March 25th, 2012: “Yesterday’s Queensland state election had less to do with politics than it had to do with the kind of society we have become. “Rage”, in so many forms, has become the norm. Road rage, service station rage, supermarket rage, people getting beaten up for their takeaways, hold ups on an almost daily basis… gimme, gimme, gimme. We no longer believe we have to work for what we want, it’s as if we believe it’s our right, our entitlement. And if we don’t get it immediately, we get mad.”

July 22nd, 2012, near the end: “We have become guilty of collective inaction.  We see the problems of the world as too hard to do anything about, so we voice our disgust at some atrocity, shrug and move on.”

December 11, 2013: “Do you feel the despair in the air? Do you hear the growing chorus of discontent, state wide and nationally?”

December 13, 2013: “Tonight I sat down to write a post about the despair and anger I see every day now in this country. I wanted to find out why, where it came from, when it started. I wanted to look at it in context of my own move here in 2005, and I wanted to look at it in context of social policy... After an hour I gave up. Everything I was reading was too depressing. There didn’t seem to be any positive stuff anywhere.”

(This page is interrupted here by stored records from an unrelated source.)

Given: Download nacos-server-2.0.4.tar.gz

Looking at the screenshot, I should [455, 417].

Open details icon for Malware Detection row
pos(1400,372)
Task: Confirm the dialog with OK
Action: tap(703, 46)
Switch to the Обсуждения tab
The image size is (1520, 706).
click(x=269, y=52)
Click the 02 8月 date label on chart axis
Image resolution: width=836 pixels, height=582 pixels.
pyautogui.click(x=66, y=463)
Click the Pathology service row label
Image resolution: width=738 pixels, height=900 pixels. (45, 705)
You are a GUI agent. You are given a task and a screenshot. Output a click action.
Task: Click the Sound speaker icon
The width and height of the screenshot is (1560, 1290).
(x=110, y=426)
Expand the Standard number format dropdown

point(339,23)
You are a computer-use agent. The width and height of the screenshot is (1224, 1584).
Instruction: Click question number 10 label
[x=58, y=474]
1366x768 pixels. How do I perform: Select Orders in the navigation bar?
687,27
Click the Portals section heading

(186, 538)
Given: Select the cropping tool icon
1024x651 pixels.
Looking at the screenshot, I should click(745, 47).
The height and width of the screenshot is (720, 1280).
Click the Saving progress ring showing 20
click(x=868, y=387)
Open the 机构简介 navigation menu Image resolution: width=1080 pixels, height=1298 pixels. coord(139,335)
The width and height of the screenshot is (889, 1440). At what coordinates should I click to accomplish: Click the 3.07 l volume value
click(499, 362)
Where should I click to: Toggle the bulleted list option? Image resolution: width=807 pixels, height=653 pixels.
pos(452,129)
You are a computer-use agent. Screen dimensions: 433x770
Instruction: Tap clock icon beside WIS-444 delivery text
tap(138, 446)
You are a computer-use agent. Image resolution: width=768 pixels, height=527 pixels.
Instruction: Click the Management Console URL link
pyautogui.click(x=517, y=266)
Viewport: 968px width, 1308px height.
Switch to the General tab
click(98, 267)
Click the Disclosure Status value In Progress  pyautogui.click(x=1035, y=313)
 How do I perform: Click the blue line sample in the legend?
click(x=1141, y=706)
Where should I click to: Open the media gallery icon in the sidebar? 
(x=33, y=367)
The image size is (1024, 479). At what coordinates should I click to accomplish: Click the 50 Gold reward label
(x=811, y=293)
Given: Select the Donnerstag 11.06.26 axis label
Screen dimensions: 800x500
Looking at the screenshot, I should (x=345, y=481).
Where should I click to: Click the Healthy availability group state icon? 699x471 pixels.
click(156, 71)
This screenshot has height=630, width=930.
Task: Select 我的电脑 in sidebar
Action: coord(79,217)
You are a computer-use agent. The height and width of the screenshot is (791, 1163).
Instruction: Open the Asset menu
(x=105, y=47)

January 20th, 2014: “Something showed up on my Twitter feed recently which frustrated me and, truth be told, scared the shit out of me. The discussion was on asylum seekers and this tweeter said that in his opinion someone who has had a nose job and plastic surgery couldn’t be a refugee.  I was like, WTF? Is this really how far we have deteriorated as a society that refugee status is now not determined by the war and strife in your country of origin but by whether or not you’ve had a nose job??”

April 13th, 2014, towards the end: “I will NOT chill when I hear derogatory comments. I will NOT chill when I see memes passing across my FB feed that use derogatory, insinuating, sexist, racist or gender-biased language disguised as humour. I will call them out, and I expect others to call me out if I slip up.”

Re-reading these blogs has held me down – I haven’t seemed to write anything positive! I had set up a website titled “Reibus”, named after my surname and the effect on business – Reid-Business - and on that site I started sections of prose, poetry, music memorials and, predominantly most, quote set on backgrounds that made me feel good. Alas, Reibus has been closed down, yet there are two Whacksworks pages with some of these: have a look at http://whacksworks.blogspot.com/2020/07/fantasy-and-life.html or http://whacksworks.blogspot.com/2020/07/pleasure.html . I reset Reibus up as a blog website – the last one was dated February 2021. Have a look at https://reibus.blogspot.com/ , there are a few pages which I saved out of my website, including poetry!

These two blog sites are, for me, distracting me from despair which is covering this country. I want to re-start these blogs, and I hope they might just draw people like me, who don’t want to live in despair. Let me know if you agree!